CFU/mL of E. coli for differently treated surfaces. The sample surfaces were incubated for 168 h at 37 °C. The inset shows the CFU/mL for the surfaces coated with silicone nanofilaments at enlarged magnification. F-pillar: diameter = 13 μm, height = 5 μm, pillar–pillar distance = 20 μm. F-pillar 2: diameter = 5 μm, height = 5 μm, pillar–pillar distance = 10 μm. Six independent samples were prepared. Results, standard deviations, and statistical paired t test (95, 99, and 99.9% confidence levels) are calculated from independent experiments, using as calculated probabilities (p): *p < 0.05; **p < 0.01, and ***p < 0.001 as significant differences; ns corresponds to no difference.
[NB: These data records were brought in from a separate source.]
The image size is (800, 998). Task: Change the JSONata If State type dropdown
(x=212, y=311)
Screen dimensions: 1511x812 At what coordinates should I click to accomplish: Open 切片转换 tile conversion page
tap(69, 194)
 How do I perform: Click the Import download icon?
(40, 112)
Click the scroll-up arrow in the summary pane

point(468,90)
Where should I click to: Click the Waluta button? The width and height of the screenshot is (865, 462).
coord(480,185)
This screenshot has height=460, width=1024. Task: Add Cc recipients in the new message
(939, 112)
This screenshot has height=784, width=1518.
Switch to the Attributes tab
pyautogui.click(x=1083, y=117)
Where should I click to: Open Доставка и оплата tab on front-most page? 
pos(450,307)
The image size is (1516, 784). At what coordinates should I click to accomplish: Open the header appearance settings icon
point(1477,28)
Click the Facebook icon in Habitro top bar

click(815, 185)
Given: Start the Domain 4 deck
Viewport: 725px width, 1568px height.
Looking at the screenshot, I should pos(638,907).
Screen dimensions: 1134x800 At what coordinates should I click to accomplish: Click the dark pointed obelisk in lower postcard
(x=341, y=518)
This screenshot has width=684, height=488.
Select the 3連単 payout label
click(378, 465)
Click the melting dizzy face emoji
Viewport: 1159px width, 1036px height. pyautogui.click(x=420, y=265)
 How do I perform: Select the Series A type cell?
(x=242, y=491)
Asterisks denote comparison between F-glass, pillars, and all the nanofilament samples (main plot), whereas circles mark the comparison between OH-NF and the rest of the nanofilaments (inset).

Figure 5

SEM images after incubating with Micrococcus luteus a for 3 days: (a) fluorinated glass (F-glass), (b) fluorinated nanofilament coating (F-NF), (c) methyl-terminated nanofilament (Me-NF), and (d) plasma-activated nanofilament (OH-NF). Scale bar, 10 μm; scale bar of inset SEM image, 1 μm.